• _Action item_
Each line from the one containing "Task: Click the orange AM avatar" through the end of the data is to be written out exactly, and nothing more.

• _Data listing_
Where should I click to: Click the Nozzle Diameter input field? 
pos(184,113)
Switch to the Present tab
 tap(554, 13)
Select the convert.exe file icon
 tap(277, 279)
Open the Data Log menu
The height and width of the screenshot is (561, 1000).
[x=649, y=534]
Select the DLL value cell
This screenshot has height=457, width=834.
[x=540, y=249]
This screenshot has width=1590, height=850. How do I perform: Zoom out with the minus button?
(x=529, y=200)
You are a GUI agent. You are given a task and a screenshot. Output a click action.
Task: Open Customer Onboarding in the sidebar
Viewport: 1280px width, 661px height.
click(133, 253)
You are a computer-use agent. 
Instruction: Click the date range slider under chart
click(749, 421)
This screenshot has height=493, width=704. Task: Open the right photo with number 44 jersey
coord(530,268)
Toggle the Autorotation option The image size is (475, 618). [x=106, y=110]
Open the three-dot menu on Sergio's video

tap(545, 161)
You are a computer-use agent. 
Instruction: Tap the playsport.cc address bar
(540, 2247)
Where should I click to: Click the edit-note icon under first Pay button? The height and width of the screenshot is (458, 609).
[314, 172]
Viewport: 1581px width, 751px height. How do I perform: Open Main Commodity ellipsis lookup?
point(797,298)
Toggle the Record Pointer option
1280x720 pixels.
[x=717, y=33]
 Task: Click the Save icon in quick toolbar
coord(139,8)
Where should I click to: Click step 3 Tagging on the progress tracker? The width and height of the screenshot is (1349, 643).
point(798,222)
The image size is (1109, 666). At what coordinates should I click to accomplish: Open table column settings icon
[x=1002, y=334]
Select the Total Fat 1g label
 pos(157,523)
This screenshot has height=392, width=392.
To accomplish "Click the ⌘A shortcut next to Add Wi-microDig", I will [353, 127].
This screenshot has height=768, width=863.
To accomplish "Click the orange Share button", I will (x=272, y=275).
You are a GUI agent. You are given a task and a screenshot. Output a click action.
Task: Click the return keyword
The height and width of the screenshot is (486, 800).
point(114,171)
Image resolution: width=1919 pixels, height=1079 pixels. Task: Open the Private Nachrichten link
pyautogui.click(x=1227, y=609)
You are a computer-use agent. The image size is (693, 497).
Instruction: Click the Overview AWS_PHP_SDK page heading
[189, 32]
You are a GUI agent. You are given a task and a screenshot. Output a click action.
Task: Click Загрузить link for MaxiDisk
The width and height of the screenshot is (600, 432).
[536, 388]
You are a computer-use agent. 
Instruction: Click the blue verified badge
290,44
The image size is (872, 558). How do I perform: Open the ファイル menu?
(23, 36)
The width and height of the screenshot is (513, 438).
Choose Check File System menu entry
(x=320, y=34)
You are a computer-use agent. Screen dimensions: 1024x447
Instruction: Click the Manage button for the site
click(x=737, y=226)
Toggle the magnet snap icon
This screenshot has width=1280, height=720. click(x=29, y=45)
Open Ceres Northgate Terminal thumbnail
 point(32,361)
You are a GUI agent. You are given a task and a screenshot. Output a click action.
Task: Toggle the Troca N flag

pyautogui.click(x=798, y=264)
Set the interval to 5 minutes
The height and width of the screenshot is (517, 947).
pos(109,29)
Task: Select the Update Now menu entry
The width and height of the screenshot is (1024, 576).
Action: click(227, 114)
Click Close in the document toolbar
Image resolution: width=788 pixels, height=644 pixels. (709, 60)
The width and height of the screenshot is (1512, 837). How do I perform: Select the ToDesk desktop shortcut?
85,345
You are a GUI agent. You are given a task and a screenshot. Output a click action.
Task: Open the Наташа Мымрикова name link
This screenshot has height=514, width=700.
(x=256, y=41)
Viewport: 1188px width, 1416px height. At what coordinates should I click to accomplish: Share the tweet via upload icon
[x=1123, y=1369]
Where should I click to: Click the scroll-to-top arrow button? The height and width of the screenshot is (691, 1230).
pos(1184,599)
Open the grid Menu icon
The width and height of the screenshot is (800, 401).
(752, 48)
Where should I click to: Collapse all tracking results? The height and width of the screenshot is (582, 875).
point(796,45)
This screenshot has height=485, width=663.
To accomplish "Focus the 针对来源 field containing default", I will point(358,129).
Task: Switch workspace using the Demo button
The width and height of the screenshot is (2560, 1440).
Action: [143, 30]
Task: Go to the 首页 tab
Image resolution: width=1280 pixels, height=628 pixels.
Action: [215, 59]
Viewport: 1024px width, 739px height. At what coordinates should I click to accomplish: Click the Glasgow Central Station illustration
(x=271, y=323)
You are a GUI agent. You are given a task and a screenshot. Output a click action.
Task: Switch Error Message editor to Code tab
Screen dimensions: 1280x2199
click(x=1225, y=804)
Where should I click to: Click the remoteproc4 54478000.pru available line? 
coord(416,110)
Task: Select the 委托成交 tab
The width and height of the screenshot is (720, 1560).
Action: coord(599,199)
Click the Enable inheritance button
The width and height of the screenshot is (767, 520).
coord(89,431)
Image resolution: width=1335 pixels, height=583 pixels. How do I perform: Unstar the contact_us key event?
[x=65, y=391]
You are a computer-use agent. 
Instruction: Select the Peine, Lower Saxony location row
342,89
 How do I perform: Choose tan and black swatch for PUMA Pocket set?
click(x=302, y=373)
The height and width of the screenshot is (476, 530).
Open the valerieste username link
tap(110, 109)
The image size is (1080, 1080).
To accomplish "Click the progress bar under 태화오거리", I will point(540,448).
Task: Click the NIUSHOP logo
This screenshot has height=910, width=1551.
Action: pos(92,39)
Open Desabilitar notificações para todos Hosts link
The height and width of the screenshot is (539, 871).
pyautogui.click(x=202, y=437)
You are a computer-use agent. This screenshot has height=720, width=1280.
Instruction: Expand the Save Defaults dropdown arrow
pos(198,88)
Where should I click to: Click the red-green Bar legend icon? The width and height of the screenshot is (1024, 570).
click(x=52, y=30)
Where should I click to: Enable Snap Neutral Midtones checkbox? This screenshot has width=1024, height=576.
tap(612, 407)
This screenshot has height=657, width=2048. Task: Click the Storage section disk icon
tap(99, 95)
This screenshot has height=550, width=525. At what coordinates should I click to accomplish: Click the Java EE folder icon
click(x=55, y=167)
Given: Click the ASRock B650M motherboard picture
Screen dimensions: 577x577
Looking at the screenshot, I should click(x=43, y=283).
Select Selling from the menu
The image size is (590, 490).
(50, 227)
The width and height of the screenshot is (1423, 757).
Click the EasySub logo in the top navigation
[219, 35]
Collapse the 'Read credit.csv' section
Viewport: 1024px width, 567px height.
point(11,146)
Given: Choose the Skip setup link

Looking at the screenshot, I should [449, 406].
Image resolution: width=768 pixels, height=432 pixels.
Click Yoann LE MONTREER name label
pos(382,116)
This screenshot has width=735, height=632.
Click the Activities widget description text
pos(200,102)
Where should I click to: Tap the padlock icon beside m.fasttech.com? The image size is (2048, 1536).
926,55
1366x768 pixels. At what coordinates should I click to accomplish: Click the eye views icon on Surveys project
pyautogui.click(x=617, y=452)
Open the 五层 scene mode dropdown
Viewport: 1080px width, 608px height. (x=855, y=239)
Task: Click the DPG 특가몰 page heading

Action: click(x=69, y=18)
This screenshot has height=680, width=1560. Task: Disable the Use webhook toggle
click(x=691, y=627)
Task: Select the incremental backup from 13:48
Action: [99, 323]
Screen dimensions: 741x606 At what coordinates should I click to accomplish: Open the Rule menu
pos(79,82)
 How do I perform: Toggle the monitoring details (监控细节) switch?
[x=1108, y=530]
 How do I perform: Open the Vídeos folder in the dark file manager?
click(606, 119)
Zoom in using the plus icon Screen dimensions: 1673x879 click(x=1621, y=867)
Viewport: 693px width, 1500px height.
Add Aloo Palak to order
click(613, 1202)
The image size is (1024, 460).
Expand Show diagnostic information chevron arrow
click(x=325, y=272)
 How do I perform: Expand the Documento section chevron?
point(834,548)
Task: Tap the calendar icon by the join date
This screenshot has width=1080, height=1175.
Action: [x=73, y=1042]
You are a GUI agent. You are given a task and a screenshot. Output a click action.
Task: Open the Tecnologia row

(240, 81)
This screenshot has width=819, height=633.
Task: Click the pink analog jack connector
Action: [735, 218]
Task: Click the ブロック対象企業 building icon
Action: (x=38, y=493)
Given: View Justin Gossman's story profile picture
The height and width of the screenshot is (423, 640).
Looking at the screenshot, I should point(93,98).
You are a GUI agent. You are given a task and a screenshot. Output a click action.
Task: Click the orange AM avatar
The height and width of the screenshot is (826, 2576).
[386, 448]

• _Task result_
Task: Click the orange AM avatar
The height and width of the screenshot is (826, 2576).
[386, 448]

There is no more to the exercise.